I think it actually launched alongside the new AC at the time? Unity? And people ignored it hardcore. Which is sad because this game is miles above Unity in every way.


----------



## DeslotlCL (Jan 11, 2018)

wow, people still bitching about certain games not coming to switch? just, wow...

cant wait to try it out.


----------



## Axido (Jan 11, 2018)

T-hug said:


> Well this game released the same day as Black Flag iirc, but everyone had made the jump to nextgen and didn't get to play this as it was PS3/360 only, whereas Black Flag was PS4/X1. It was a weird move by Ubisoft.
> 
> I knew they would do this and am happy to finally get to play!



Yeah, since you can't already have a PS3 or X360 when you get a PS4 or Xbone.
Honestly, that move wasn't weird at all, because if people weren't that hyped about those already underpowered consoles and hadn't bought Black Flag to justify their decision of purchasing consoles with little to no good launch titles, it would have looked bad without the insurance that Rogue basically was. It wasn't necessary, but better be safe than sorry, right?

Regardless, I ain't getting this, since the Switch is left out here... So much for Ubisofts great partnership with Nintendo.


----------



## leon315 (Jan 11, 2018)

2018 IS THE YEAR OF REMASTERS!!

All companies' bosses: how can we grab as much as possible profit for less possible efforts?
Employee: Recycle old games with upscaled fake resolution and sell them to sheeps as REMASTER!
BOSSES: JUST DO IT!!!


----------



## T-hug (Jan 11, 2018)

Oh yeah it may have been Unity @Chary 
I just remember wanting Rogue more as it had more sailing stuff, which I enjoyed in Black Flag.


----------



## the_randomizer (Jan 11, 2018)

I'm glad it's not AC: Unity getting the remaster


----------



## Foxi4 (Jan 11, 2018)

Good.

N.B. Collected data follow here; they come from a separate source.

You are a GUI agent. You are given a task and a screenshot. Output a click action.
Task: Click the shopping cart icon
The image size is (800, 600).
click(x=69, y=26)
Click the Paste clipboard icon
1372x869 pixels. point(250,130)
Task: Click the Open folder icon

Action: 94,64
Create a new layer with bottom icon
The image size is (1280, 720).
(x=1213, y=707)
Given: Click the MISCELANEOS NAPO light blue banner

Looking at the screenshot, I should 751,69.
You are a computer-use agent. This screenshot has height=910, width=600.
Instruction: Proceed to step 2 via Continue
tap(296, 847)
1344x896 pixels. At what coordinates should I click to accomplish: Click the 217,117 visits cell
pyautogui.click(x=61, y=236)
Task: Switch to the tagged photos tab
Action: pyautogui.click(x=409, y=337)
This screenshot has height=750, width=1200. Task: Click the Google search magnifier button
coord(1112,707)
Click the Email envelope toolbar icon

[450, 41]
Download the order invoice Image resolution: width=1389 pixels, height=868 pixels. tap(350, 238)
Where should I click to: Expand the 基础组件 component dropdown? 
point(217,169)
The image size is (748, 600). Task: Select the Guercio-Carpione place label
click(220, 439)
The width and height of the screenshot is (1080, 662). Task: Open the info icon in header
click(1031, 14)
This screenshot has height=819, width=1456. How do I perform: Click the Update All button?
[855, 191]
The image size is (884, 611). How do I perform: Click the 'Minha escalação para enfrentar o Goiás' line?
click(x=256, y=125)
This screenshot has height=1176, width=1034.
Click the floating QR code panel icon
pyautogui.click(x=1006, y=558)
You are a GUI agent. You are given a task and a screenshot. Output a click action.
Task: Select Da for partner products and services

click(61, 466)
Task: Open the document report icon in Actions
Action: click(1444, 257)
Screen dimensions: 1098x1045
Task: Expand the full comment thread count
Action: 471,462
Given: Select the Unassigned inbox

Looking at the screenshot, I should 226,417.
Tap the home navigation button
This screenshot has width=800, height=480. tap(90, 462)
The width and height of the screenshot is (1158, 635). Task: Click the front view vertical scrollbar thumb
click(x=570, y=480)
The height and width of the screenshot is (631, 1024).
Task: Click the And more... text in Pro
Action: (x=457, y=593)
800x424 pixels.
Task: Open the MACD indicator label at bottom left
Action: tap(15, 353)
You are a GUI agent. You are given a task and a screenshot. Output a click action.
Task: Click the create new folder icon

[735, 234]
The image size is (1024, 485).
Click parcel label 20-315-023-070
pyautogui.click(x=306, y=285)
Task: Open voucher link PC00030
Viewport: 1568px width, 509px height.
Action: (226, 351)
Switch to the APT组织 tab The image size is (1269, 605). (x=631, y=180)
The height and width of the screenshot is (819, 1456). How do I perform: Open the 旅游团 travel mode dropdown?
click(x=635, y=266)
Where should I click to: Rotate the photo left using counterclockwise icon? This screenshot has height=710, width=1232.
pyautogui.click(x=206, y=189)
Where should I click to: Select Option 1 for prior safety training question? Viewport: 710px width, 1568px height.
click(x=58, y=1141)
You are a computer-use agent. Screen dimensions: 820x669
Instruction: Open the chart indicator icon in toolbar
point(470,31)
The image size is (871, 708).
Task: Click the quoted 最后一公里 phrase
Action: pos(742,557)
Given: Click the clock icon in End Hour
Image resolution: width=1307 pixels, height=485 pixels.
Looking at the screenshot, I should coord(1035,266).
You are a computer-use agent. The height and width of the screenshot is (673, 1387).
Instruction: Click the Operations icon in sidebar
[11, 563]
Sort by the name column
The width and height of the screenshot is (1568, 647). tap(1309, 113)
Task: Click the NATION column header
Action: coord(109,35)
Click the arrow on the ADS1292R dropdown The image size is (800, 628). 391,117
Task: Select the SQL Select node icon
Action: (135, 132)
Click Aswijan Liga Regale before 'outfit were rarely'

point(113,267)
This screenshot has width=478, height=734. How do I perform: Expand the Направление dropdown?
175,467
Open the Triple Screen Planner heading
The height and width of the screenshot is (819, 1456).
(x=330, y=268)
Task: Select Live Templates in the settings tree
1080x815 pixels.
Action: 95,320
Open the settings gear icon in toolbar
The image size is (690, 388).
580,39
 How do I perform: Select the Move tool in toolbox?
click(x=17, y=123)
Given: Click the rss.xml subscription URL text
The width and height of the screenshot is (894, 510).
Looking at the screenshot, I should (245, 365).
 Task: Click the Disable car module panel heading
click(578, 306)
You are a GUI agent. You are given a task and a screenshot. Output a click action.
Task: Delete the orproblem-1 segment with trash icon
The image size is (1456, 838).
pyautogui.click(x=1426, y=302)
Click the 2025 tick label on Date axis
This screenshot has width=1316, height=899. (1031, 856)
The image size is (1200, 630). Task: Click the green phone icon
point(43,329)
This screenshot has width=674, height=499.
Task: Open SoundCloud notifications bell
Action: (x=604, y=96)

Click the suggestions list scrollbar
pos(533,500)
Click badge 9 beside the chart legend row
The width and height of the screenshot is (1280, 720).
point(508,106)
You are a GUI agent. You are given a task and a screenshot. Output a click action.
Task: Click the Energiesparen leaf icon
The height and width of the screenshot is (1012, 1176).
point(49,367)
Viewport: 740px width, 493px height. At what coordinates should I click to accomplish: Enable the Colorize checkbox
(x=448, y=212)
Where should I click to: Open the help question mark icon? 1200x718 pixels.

A lot of people, including myself, missed out on Rogue due to the generation switch.


----------



## Deleted User (Jan 11, 2018)

Added to my list of game to pick up when I eventually buy a PS4.


----------



## gnmmarechal (Jan 11, 2018)

DinohScene said:


> Game that launched 3.5 years ago is getting a 4k remaster.
> 
> Shiet.
> They really want to squeeze money out of you ;/
> ...


Where's my Doom 2016 remaster


----------



## DinohScene (Jan 11, 2018)

gnmmarechal said:


> Where's my Doom 2016 remaster



Patience darling, it's being polished as we speak!


----------



## CeeDee (Jan 12, 2018)

DinohScene said:


> Patience darling, it's being polished as we speak!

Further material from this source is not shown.